Far From Bashar: The New Life Of The Al-Mahamids
I first imagined Far from Bashar as the daydream of a Syrian child who’s been plunged into new surroundings, haunted by the war he’s just left and eager to embrace the life he’s just begun.
I wanted to make a film about thought. To film thought as if it were an actual landscape, full of people, animals, flowers and trees. At a time when Canada was still largely closed off to refugees, I began looking for such a child in Montreal. I asked around endlessly. At long last, I met the al-Mahamids: Adnan, Basmah and their children, Ali, Basel, Raniah and Saja.
I was struck by their story. In particular, by the militant Adnan, his experience both in Syria and here in Montreal, his social commitment, his faith in tomorrow. I also noted the resilience of the kids, their liveliness, their desire to be here. I saw the presence and courage of their mother, Basmah. This family, I sensed, could help my fledgling ideas take shape. Because I saw in them something of myself.
The project got quickly underway. They opened their doors to me, invited me into their home. Since I don’t speak Arabic, I often filmed with little idea as to what was being said, relying instead on body language and affectionate gestures. I captured Raniah at school with her brother Basel, going full speed ahead with their lives.
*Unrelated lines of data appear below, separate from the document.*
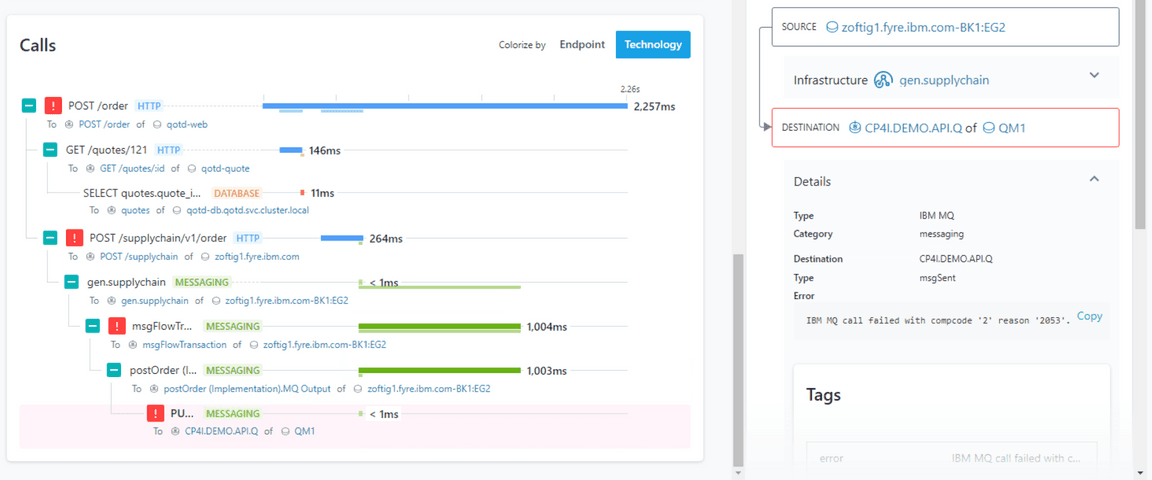Screen dimensions: 1152x480
Task: Click the service icon beside zoftig1.fyre.ibm.com-BK1:EG2 source
Action: (x=833, y=27)
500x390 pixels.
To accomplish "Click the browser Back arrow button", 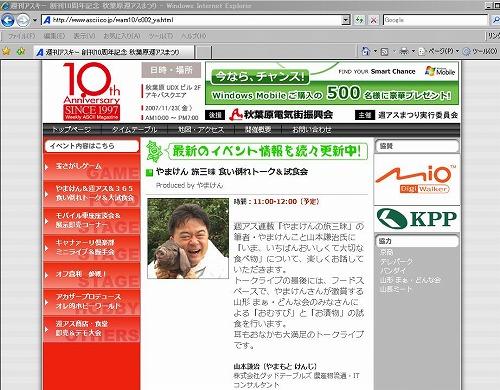I will (x=7, y=20).
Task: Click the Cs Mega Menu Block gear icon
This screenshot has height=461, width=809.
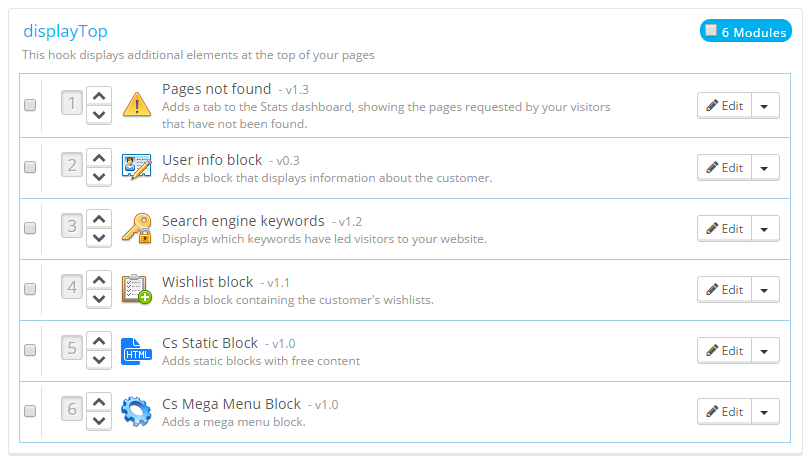Action: (136, 411)
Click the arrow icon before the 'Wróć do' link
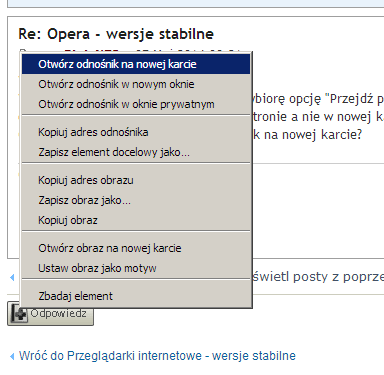This screenshot has height=375, width=384. click(x=12, y=356)
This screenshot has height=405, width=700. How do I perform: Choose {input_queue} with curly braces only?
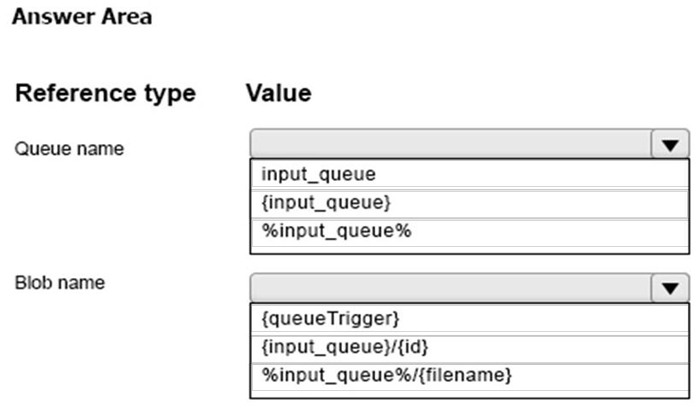click(470, 203)
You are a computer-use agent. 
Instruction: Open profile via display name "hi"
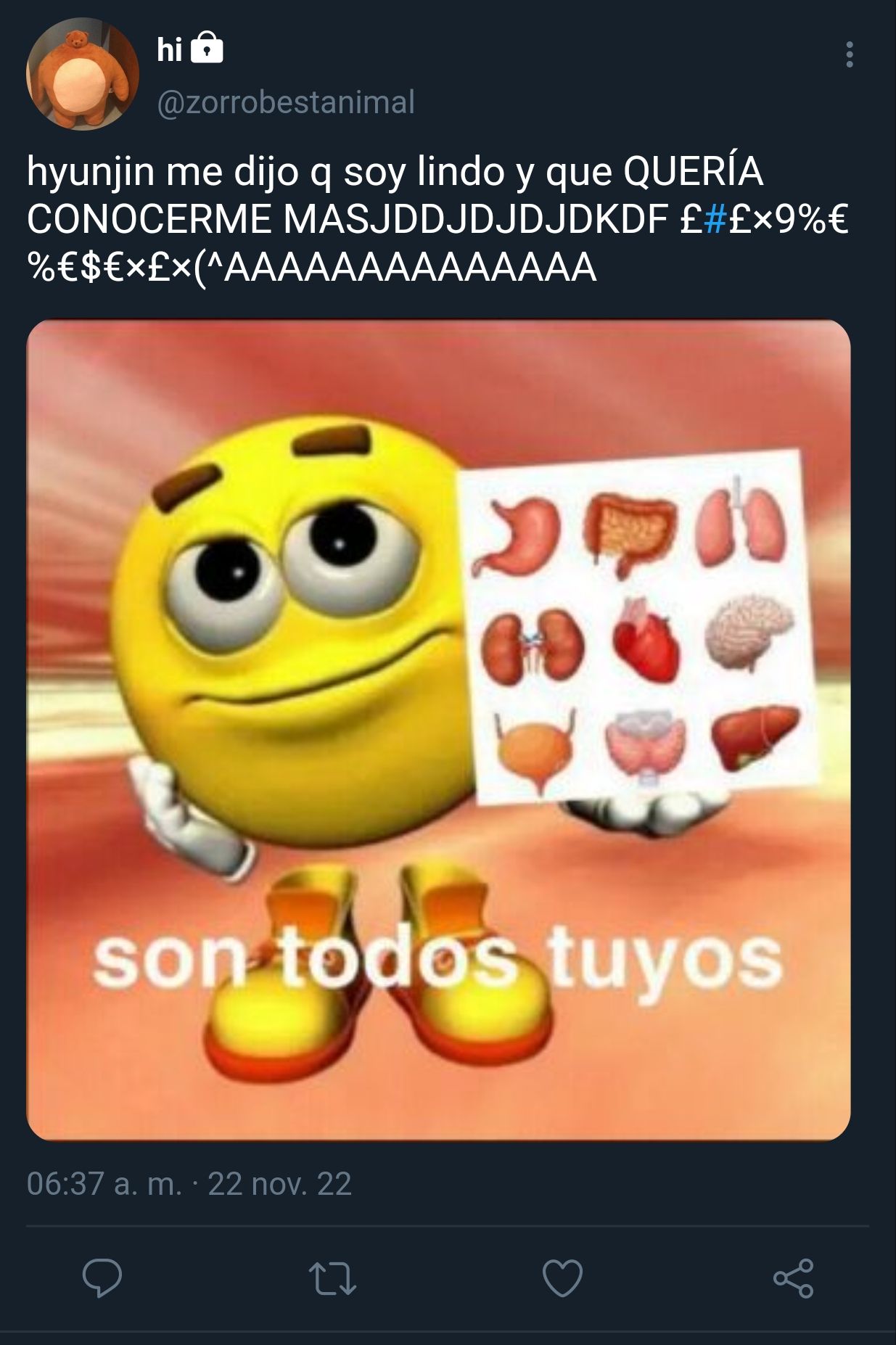(169, 49)
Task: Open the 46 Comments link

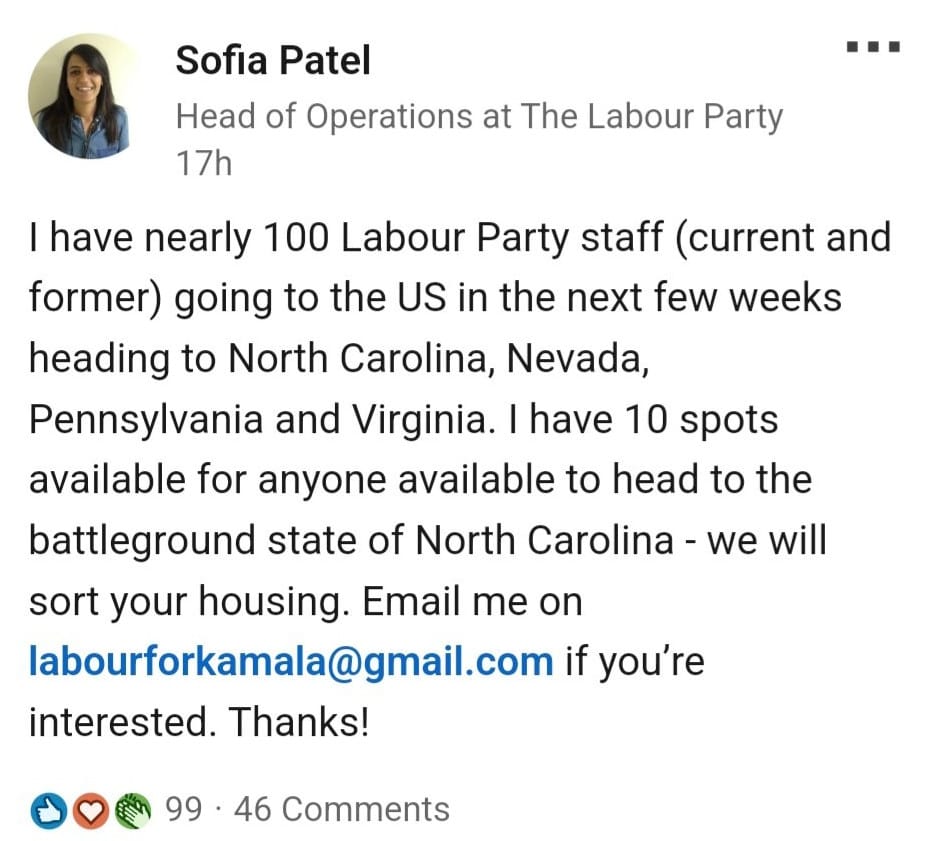Action: (x=341, y=809)
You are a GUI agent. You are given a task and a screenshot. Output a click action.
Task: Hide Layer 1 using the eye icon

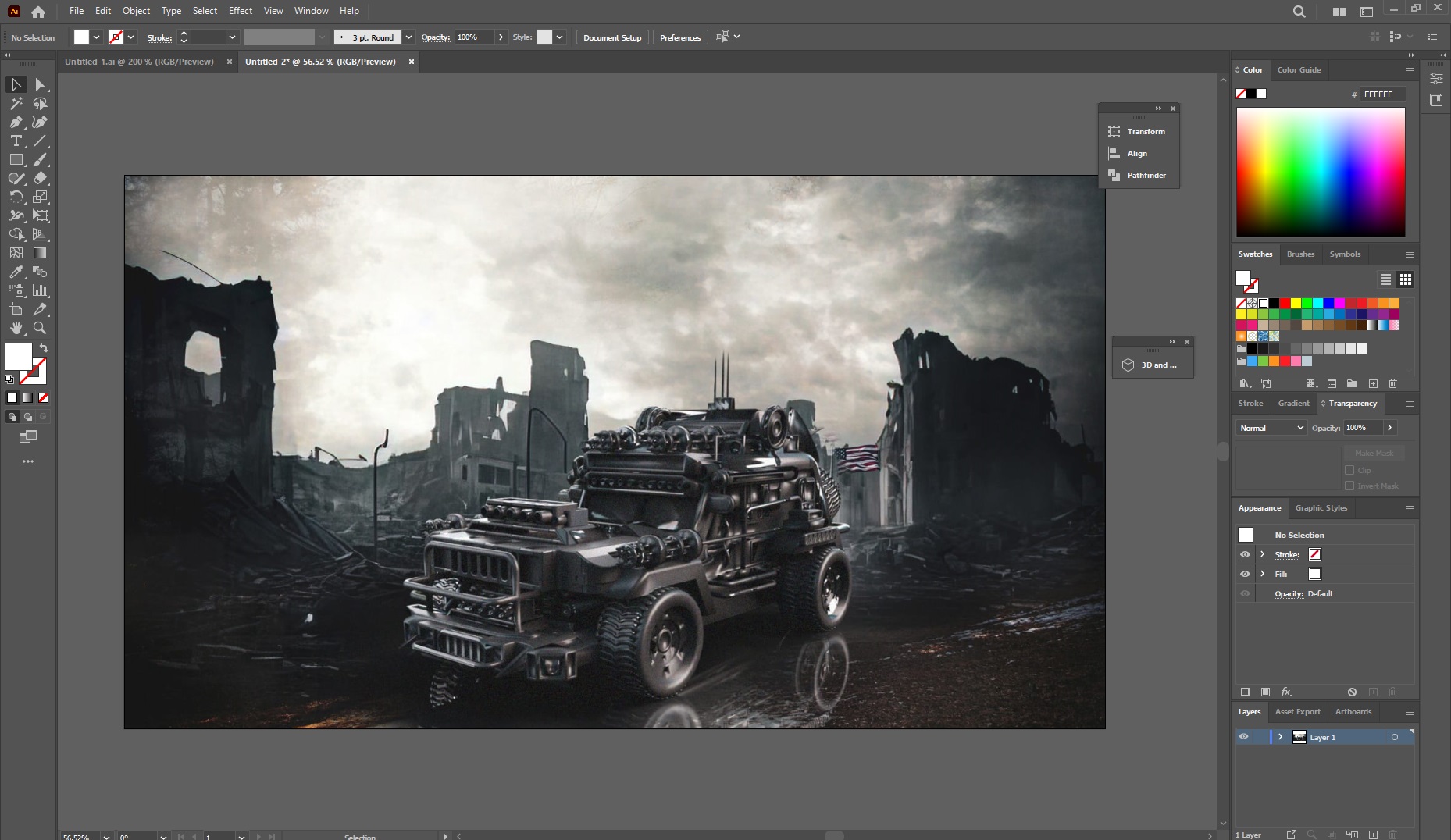click(x=1243, y=737)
Saja would watch her parents closely, becoming the documentarian’s alter ego, in a way.
The family’s apartment was bursting with life. But there was also tremendous vulnerability, pain, a terrible fear for loved ones left behind. I told myself we know nothing about this war—that our ignorance was downright obscene. That the repressive regime was hideously, incredibly violent. And this was something the al-Mahamids had to cope with daily as they struggled to build their new lives. In filming them, I wanted to pay tribute to their courage, humanity and immense love for one another.
There were days when the suffering refused to be ignored, would come surging back into the present. Adnan would relive his arrest and incarceration, the pain of each moment springing vividly to life. These days from the past would fill the air. We talked about it. The scene that starts the film is one such day. Adnan, improvising, softly addresses Ala, a friend of his who’s still in prison. He mentions his brothers.
His words are beautiful, profound. He also shares his writing with me. When I ask him why he agreed to be filmed, he answers: “Because we are good people.” I understood, then, that he was alluding to the racism and stereotypes his family must cope with at every turn. If they opened their door to me, it was also to change these perceptions.
Far from Bashar won’t change the course of the war in Syria. It may, however, succeed in making some of us a little more open to those affected by it.